--- start Text section ---

# Limited or no connectivity - wireless and wired



## ldu97177 (Feb 15, 2008)

Hi.

When trying to Connect to the internet, I am seeing "Aquiring Network Address" for a while and then eventually get the "Limited Connectivity" message. This is happening when I try both a wireless and wired connection, although other laptops and my PS3 can get online OK.

I've tried resetting the router, checked the WPA is right (and also disabled security to try without) and did the Winsock reset in CMD but all with no luck. Devices are showing as working correctly.

The laptop is an IBM on XP SP3.

Any ideas of what else to try? Thanks.


----------



## lorjack (Nov 15, 2007)

Reset the TCP/IP stack in addition to WINSOCK.

*Windows XP*
Open up a command prompt (Start > Run > CMD)
Type the bolded commands in the command prompt window: 

Reset TCP/IP Stack: *netsh int ip reset reset.log*
Reset WINSOCK entries: *netsh winsock reset catalog
*
When finished reboot


----------



## ldu97177 (Feb 15, 2008)

OK I've done these but still with no luck. It actually connected with a wired connection in Safe Mode but not when booted normally.

Microsoft Windows XP [Version 5.1.2600]
(C) Copyright 1985-2001 Microsoft Corp.

C:\Documents and Settings\Ross>ipconfig /all

Windows IP Configuration

Host Name . . . . . . . . . . . . : IBM-614E68684D4
Primary Dns Suffix . . . . . . . :
Node Type . . . . . . . . . . . . : Hybrid
IP Routing Enabled. . . . . . . . : No
WINS Proxy Enabled. . . . . . . . : No
DNS Suffix Search List. . . . . . : home
home

Ethernet adapter Local Area Connection:

Connection-specific DNS Suffix . : home
Description . . . . . . . . . . . : Intel(R) PRO/100 VE Network Connecti
on
Physical Address. . . . . . . . . : 00-0A-E4-33-0F-4C
Dhcp Enabled. . . . . . . . . . . : Yes
Autoconfiguration Enabled . . . . : Yes
IP Address. . . . . . . . . . . . : 192.168.0.5
Subnet Mask . . . . . . . . . . . : 255.255.255.0
Default Gateway . . . . . . . . . : 192.168.0.1
DHCP Server . . . . . . . . . . . : 192.168.0.1
DNS Servers . . . . . . . . . . . : 192.168.0.1
Lease Obtained. . . . . . . . . . : 21 June 2009 07:16:11
Lease Expires . . . . . . . . . . : 22 June 2009 07:16:11

Ethernet adapter Wireless Network Connection:

Connection-specific DNS Suffix . : home
Description . . . . . . . . . . . : Intel(R) PRO/Wireless 2200BG Network
Connection
Physical Address. . . . . . . . . : 00-12-F0-8A-9F-38
Dhcp Enabled. . . . . . . . . . . : Yes
Autoconfiguration Enabled . . . . : Yes
IP Address. . . . . . . . . . . . : 192.168.0.2
Subnet Mask . . . . . . . . . . . : 255.255.255.0
Default Gateway . . . . . . . . . : 192.168.0.1
DHCP Server . . . . . . . . . . . : 192.168.0.1
DNS Servers . . . . . . . . . . . : 192.168.0.1
Lease Obtained. . . . . . . . . . : 21 June 2009 02:47:20
Lease Expires . . . . . . . . . . : 22 June 2009 02:47:20

C:\Documents and Settings\Ross>


----------



## johnwill (Sep 26, 2002)

--- end Text section ---

Exercise instructions
**A.** Echo the connectivity thread word for word, starting at "# Limited or" and ending at "as working correctly.".
**B.** For each statement, say yes or no to whether it agrees with the connectivity thread, and quote the words of the thread that decide it: (i) The laptop runs XP SP3. (ii) Other laptops were also unable to get online. (iii) The laptop connected over a wired connection in Safe Mode.

--- start Collected material ---

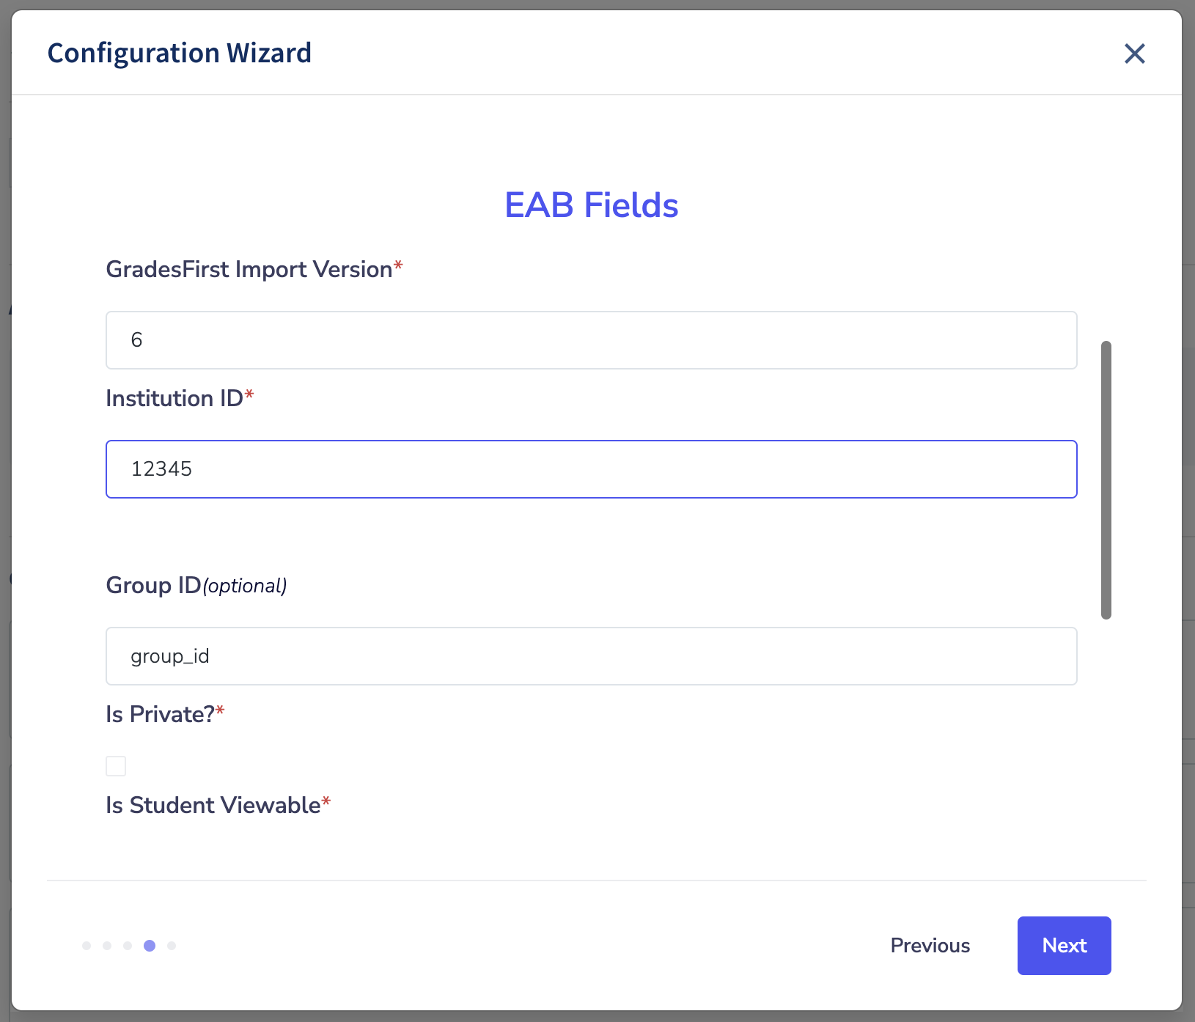Click the GradesFirst Import Version input field
Viewport: 1195px width, 1022px height.
pyautogui.click(x=591, y=340)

--- end Collected material ---

Task results
**A.**
# Limited or no connectivity - wireless and wired



## ldu97177 (Feb 15, 2008)

Hi.

When trying to Connect to the internet, I am seeing "Aquiring Network Address" for a while and then eventually get the "Limited Connectivity" message. This is happening when I try both a wireless and wired connection, although other laptops and my PS3 can get online OK.

I've tried resetting the router, checked the WPA is right (and also disabled security to try without) and did the Winsock reset in CMD but all with no luck. Devices are showing as working correctly.

**B.**
(i) Yes: "The laptop is an IBM on XP SP3."
(ii) No: "although other laptops and my PS3 can get online OK."
(iii) Yes: "It actually connected with a wired connection in Safe Mode but not when booted normally."